It will carry one hundred picos of quicksilver, which will gain seventy or eighty per cent.

It will carry five hundred picos of vermilion, which will gain as much as the quicksilver.

It will carry two or three [hundred?] picos of sugar, and the money will be gained once and a half over.

It will carry one or two thousand picos of China-wood, the money invested for which will be increased two or three times.

It will carry two thousand picos of brass bracelets, which cost five taes six maçes, and seven taes per pico delivered in Machan. The money is doubled. They are used in Bengala.

It will carry about two hundred picos of camphor, which goes to Portugal.

It carries a considerable quantity of earthenware of all sorts.
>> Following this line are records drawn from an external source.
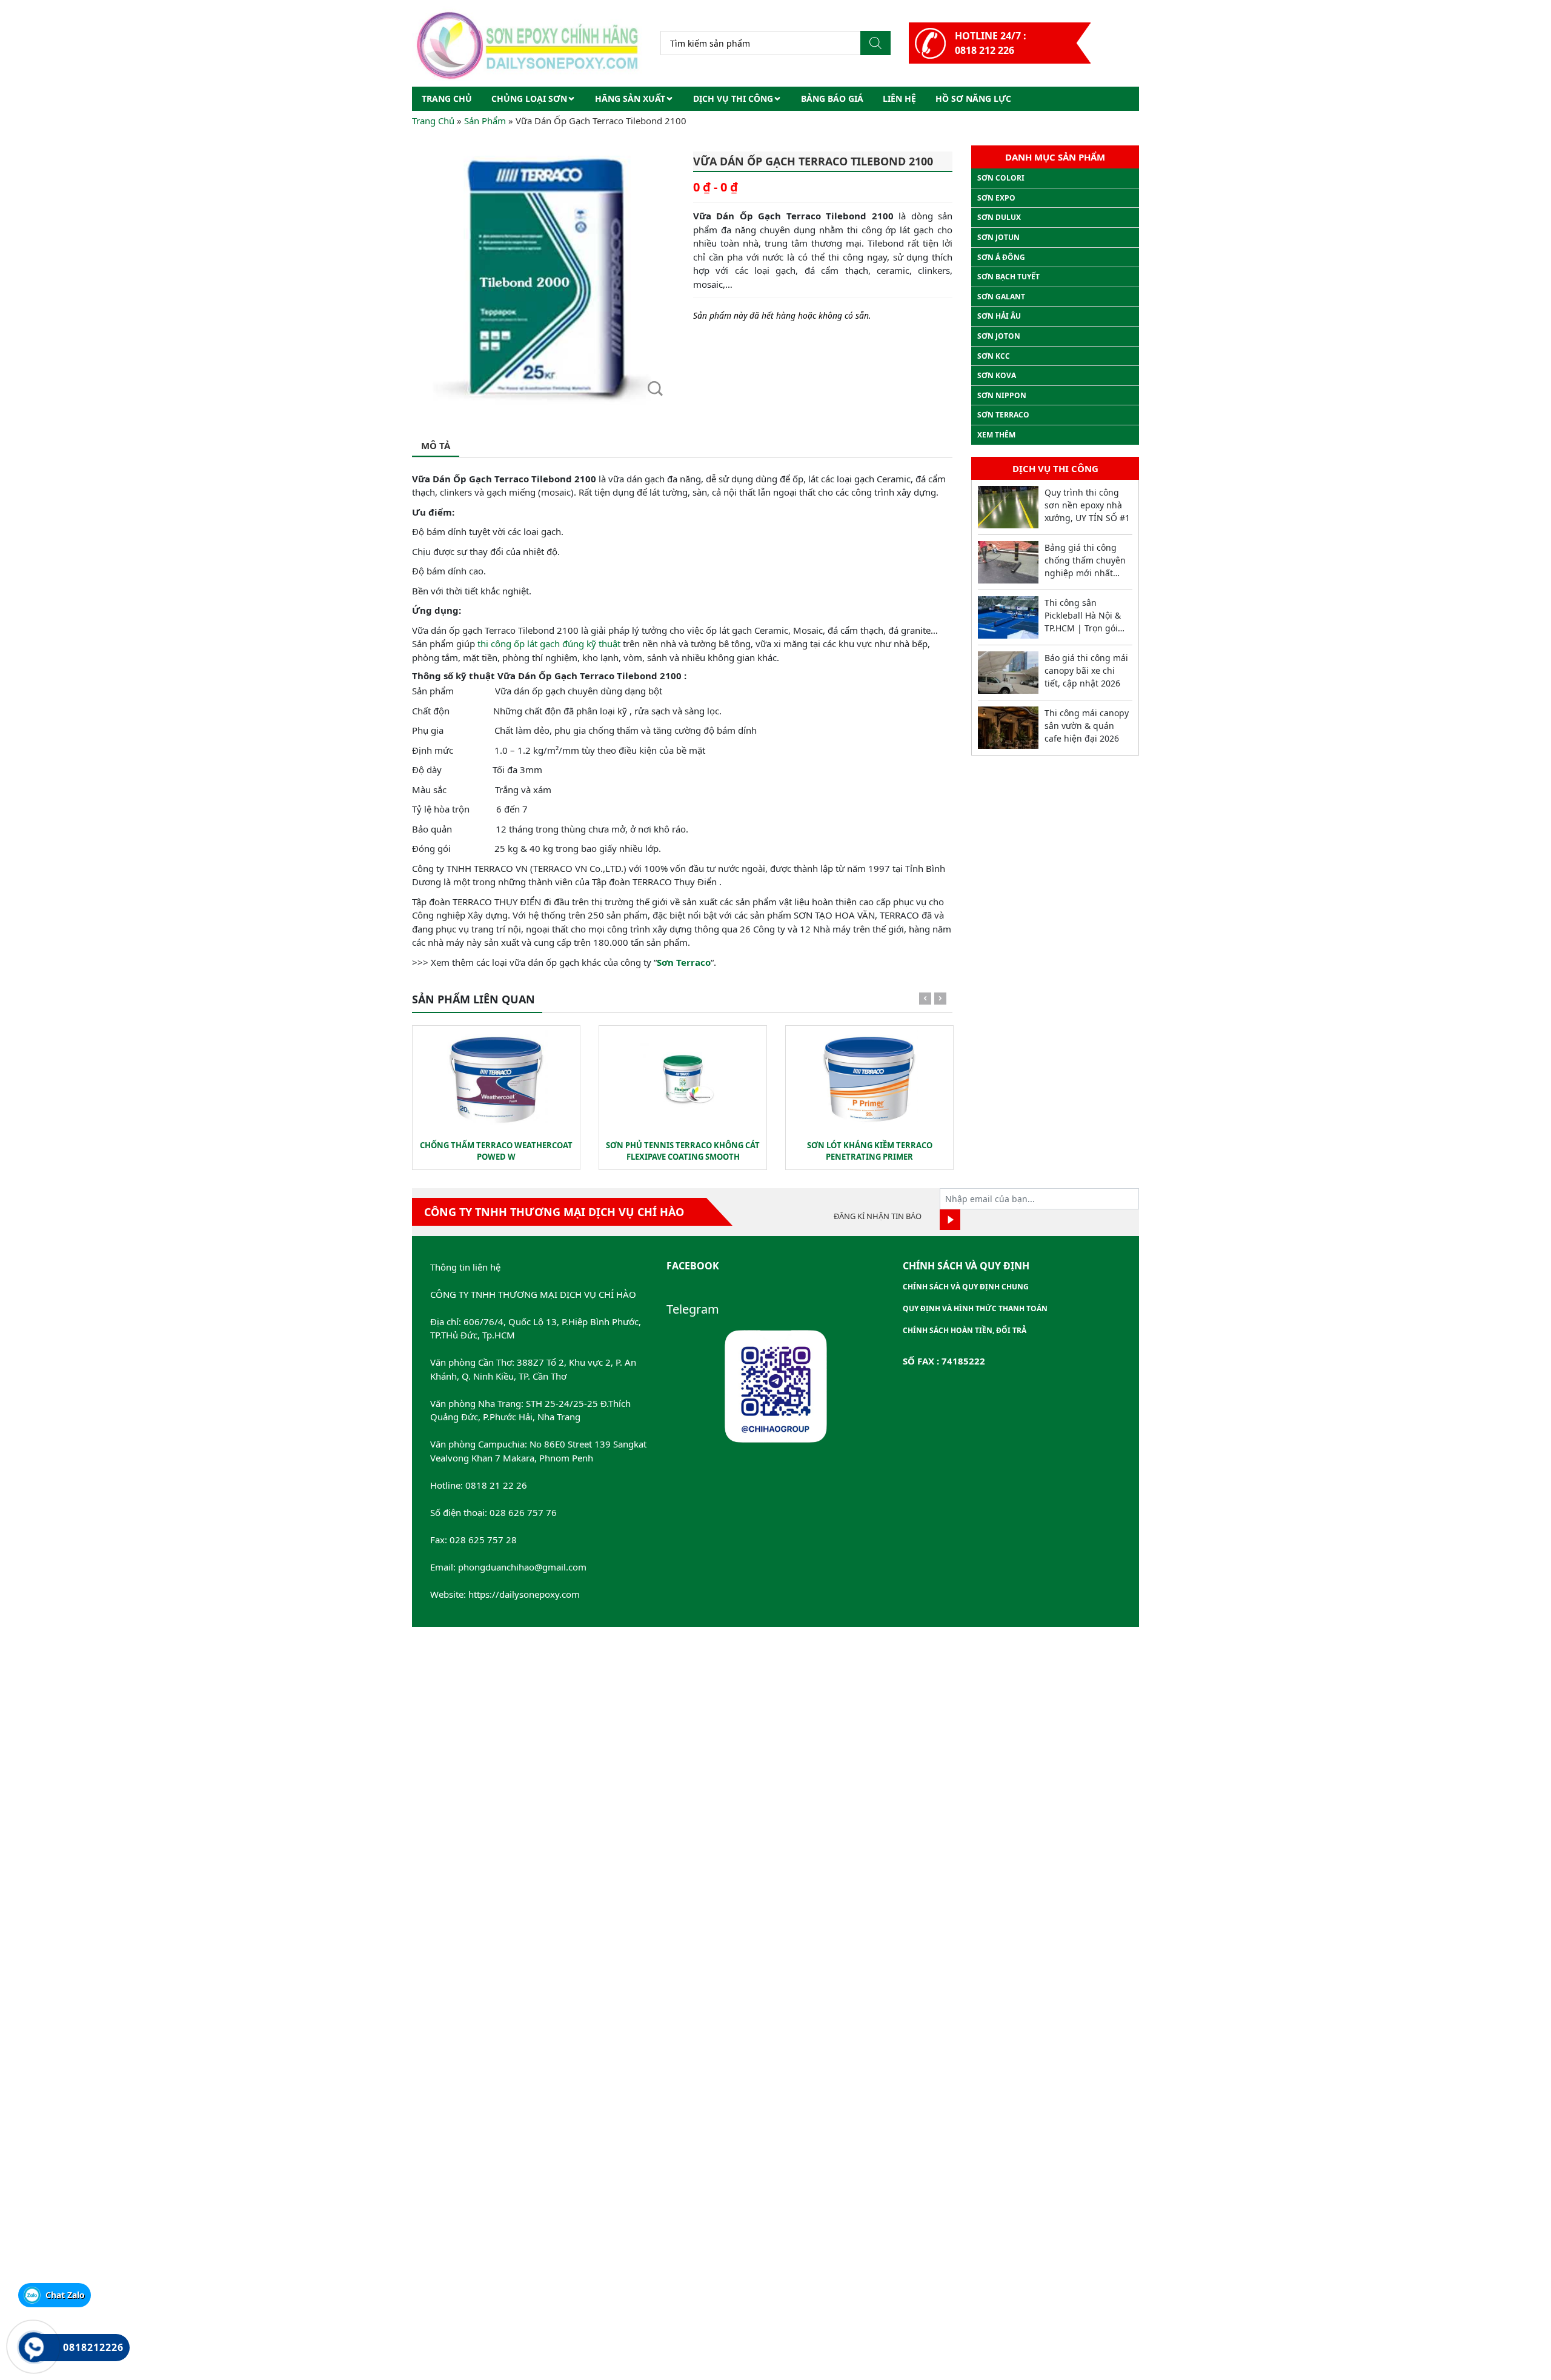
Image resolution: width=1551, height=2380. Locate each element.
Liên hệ (899, 98)
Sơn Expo (996, 198)
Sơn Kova (996, 375)
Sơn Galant (1001, 296)
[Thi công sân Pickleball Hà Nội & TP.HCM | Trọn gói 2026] (1008, 617)
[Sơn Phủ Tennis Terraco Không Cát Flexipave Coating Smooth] (682, 1080)
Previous (925, 1001)
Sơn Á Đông (1001, 257)
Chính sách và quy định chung (966, 1286)
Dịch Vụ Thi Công (733, 98)
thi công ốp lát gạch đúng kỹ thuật (548, 643)
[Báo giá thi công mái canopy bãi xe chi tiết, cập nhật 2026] (1008, 672)
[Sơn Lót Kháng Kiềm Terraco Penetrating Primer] (869, 1080)
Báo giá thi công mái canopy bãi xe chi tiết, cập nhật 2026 (1086, 670)
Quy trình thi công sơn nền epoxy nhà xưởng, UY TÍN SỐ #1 (1087, 505)
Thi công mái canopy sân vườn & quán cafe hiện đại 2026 (1087, 725)
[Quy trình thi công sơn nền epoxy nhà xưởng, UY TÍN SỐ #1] (1008, 507)
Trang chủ (447, 98)
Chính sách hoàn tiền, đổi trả (964, 1330)
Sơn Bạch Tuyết (1008, 276)
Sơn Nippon (1001, 395)
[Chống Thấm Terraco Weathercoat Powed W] (496, 1080)
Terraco (693, 962)
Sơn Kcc (993, 356)
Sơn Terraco (1003, 415)
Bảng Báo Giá (832, 98)
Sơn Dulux (999, 217)
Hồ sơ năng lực (973, 98)
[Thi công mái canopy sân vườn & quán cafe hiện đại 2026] (1008, 727)
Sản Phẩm (485, 121)
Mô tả (435, 445)
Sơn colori (1001, 178)
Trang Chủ (433, 121)
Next (940, 1001)
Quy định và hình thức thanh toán (975, 1308)
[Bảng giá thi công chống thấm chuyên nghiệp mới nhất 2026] (1008, 562)
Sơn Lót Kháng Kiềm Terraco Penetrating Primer (869, 1151)
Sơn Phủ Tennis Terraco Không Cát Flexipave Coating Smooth (683, 1151)
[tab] (435, 446)
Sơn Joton (998, 336)
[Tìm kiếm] (875, 43)
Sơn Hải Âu (999, 316)
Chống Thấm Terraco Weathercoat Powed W (496, 1151)
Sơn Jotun (998, 237)
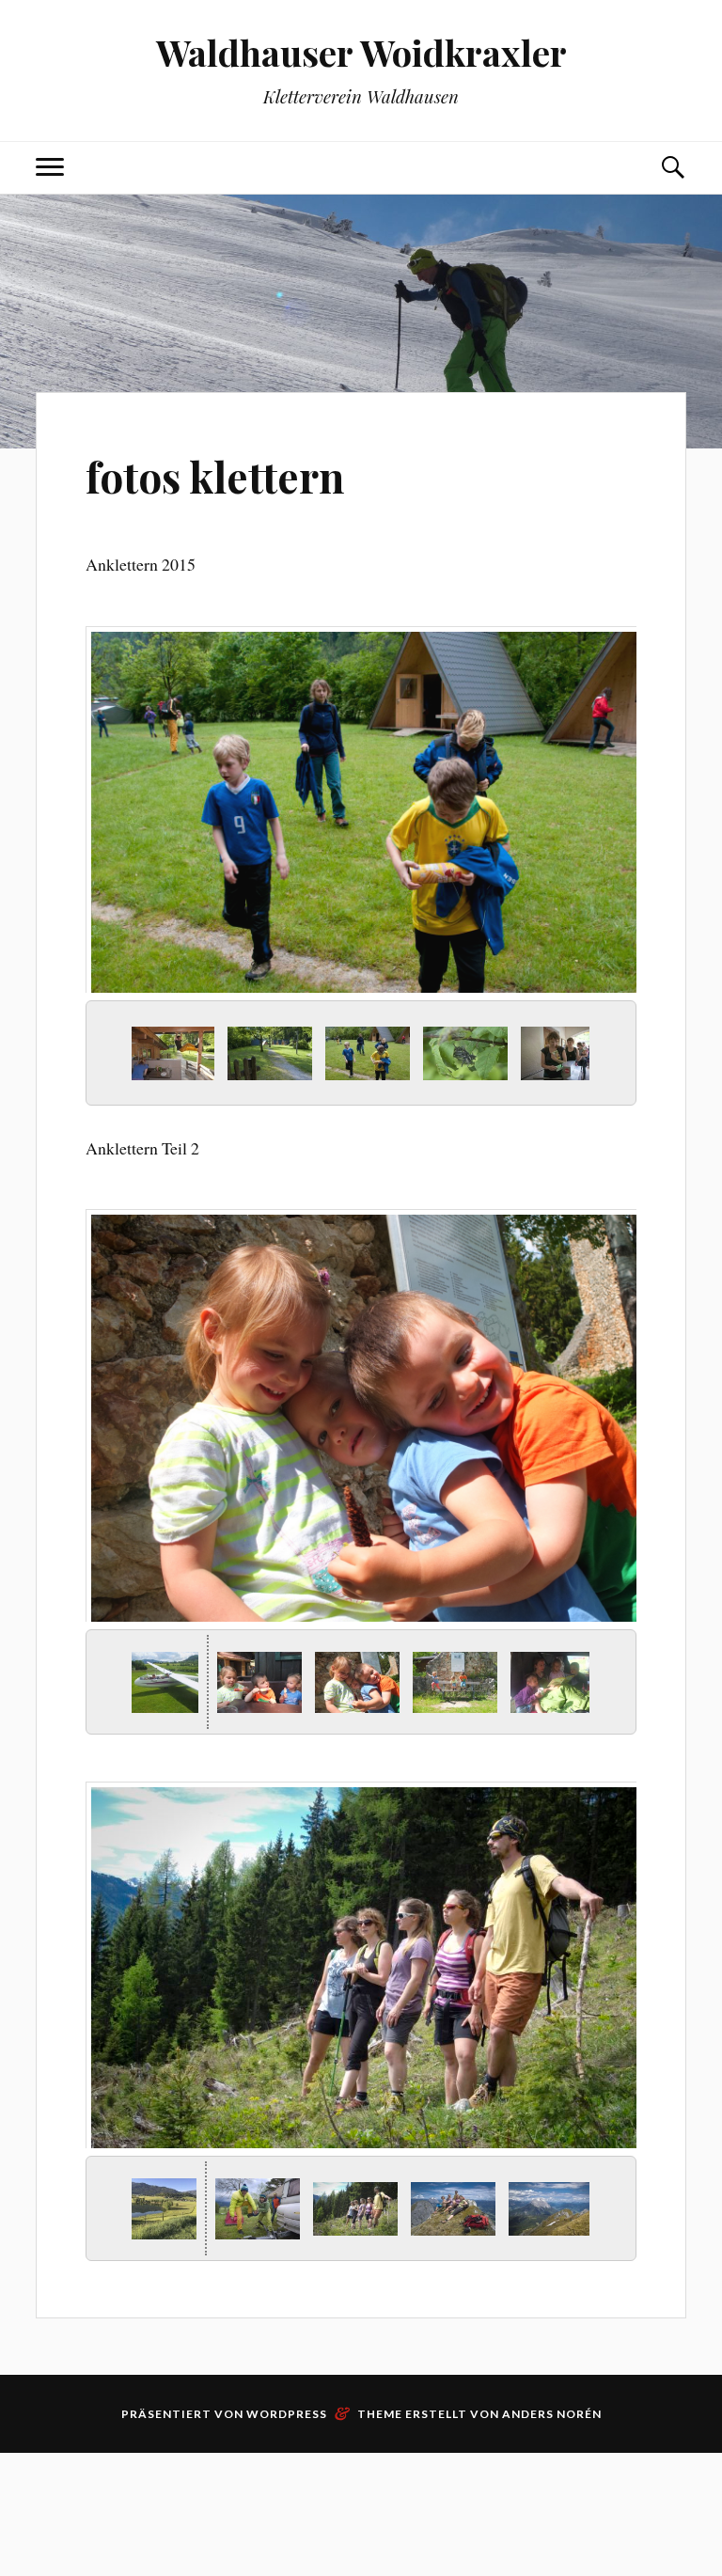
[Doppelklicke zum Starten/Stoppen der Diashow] (355, 1053)
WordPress (286, 2414)
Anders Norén (552, 2414)
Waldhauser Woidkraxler (361, 52)
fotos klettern (215, 476)
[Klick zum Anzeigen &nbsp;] (160, 1053)
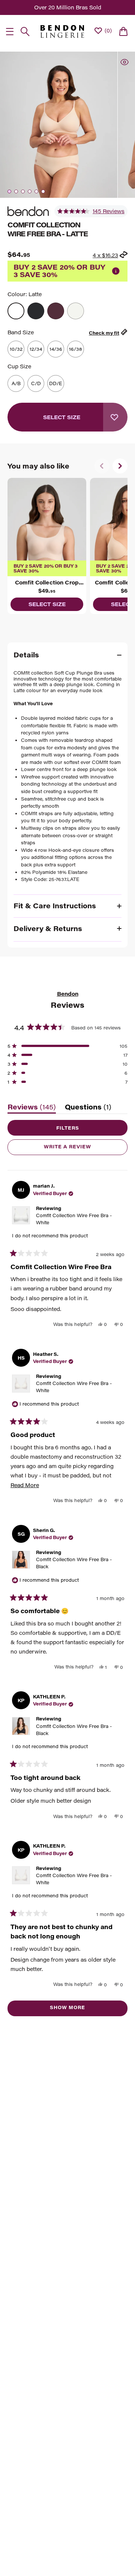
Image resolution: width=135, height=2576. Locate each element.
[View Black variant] (35, 311)
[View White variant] (75, 311)
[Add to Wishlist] (115, 417)
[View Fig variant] (55, 311)
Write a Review (80, 1149)
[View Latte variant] (16, 311)
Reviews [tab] (32, 1108)
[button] (90, 211)
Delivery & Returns (48, 928)
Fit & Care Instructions (55, 905)
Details (26, 654)
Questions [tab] (88, 1108)
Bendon (67, 993)
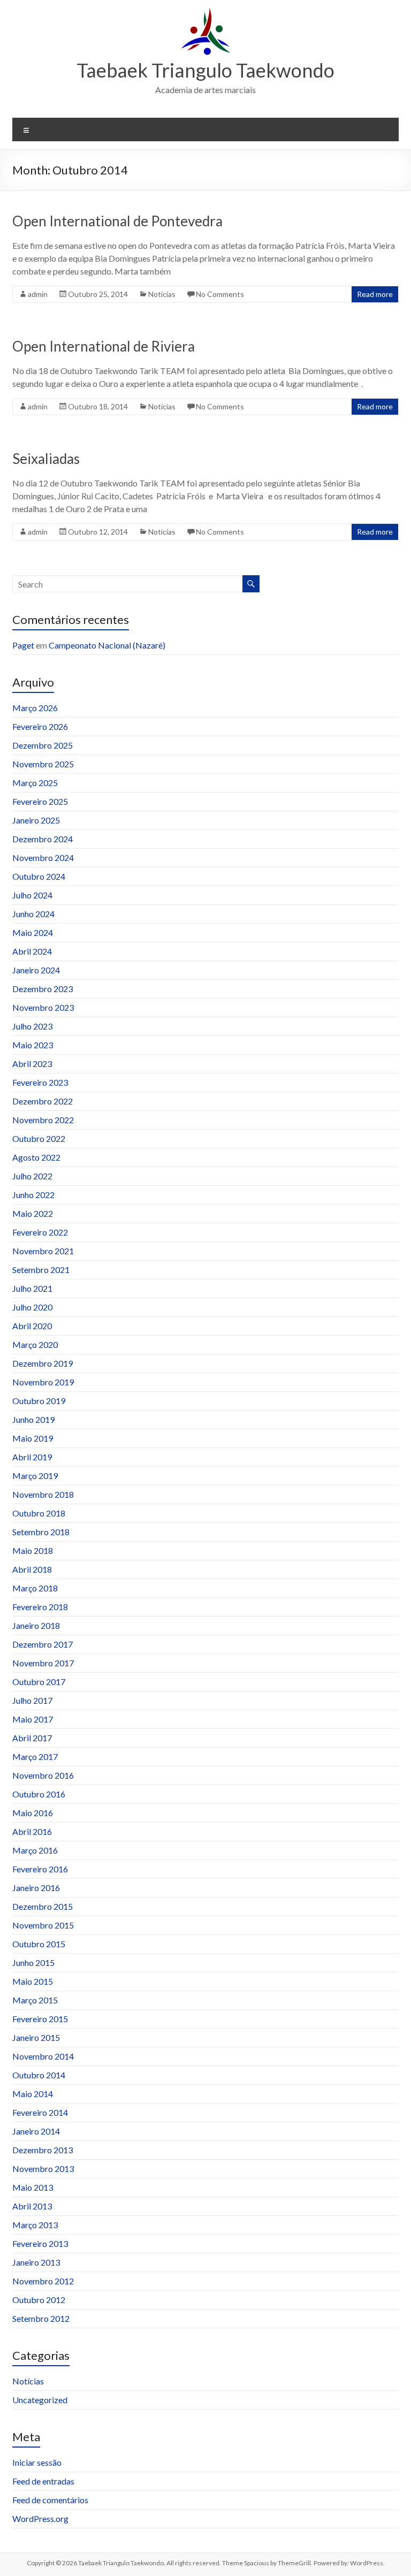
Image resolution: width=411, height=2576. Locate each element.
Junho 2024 (33, 914)
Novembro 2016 (43, 1775)
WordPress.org (40, 2518)
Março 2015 (35, 2000)
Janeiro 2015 (36, 2037)
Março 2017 (35, 1756)
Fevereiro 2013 (40, 2243)
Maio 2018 (32, 1550)
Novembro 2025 (43, 764)
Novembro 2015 (43, 1925)
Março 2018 (35, 1588)
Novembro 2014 (43, 2056)
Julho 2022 (32, 1176)
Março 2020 (35, 1344)
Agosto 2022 (36, 1157)
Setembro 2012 (41, 2318)
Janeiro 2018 (36, 1625)
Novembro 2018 (43, 1494)
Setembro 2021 (41, 1269)
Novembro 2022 (43, 1120)
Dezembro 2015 (42, 1906)
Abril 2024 (32, 951)
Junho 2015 (33, 1962)
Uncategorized (39, 2400)
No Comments (220, 294)
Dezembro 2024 (42, 839)
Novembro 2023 (43, 1007)
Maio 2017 (32, 1719)
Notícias (162, 294)
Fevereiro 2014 (40, 2112)
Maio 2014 (32, 2094)
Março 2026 (35, 708)
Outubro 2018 (38, 1513)
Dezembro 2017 (42, 1644)
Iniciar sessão (37, 2462)
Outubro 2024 (38, 876)
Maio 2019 (32, 1438)
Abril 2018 (32, 1569)
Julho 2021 (32, 1288)
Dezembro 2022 (42, 1101)
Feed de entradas (43, 2481)
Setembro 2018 (41, 1532)
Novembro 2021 (43, 1251)
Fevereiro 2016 (40, 1869)
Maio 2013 (32, 2187)
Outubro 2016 (38, 1794)
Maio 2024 (32, 932)
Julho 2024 (32, 895)
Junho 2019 (33, 1419)
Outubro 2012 (38, 2300)
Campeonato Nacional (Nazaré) (107, 645)
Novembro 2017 (43, 1663)
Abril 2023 (32, 1063)
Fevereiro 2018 (40, 1607)
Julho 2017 (32, 1700)
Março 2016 (35, 1850)
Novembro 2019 (43, 1382)
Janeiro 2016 (36, 1888)
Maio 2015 (32, 1981)
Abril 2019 (32, 1457)
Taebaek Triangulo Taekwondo (205, 70)
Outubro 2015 (38, 1944)
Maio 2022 (32, 1213)
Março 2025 (35, 783)
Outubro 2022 (38, 1138)
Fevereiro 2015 (40, 2019)
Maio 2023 (32, 1045)
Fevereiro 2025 (40, 801)
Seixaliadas (46, 458)
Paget (23, 645)
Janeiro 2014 (36, 2131)
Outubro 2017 (38, 1681)
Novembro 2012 (43, 2281)
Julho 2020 (32, 1307)
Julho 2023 (32, 1026)
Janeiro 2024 (36, 970)
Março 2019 (35, 1475)
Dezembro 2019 (42, 1363)
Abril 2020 (32, 1326)
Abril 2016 (32, 1831)
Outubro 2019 (38, 1401)
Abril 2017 (32, 1738)
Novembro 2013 (43, 2168)
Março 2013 (35, 2225)
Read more (375, 294)
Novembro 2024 (43, 857)
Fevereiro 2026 (40, 726)
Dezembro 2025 (42, 745)
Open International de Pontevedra (117, 221)
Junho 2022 (33, 1195)
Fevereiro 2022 (40, 1232)
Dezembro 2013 (42, 2150)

The money is gained once and a half over.

It carries a great number of gilded beds, tables, and writing desks.

Much fine colored unwoven silk. It costs eighteen and nineteen maçes and two taes per cate. Some of the gilded beds are generally sold for three or four hundred cruzados. It carries many coverlets worked on frames; canopies, bed-curtains, and hangings; short cloaks of the same handiwork, made by the same Chinese; besides other trifles, and many gold chains exquisitely wrought.

The Portuguese pay duties at Malaca of seven and one-half per cent on the merchandise which they carry from China, without selling or unloading anything in that city.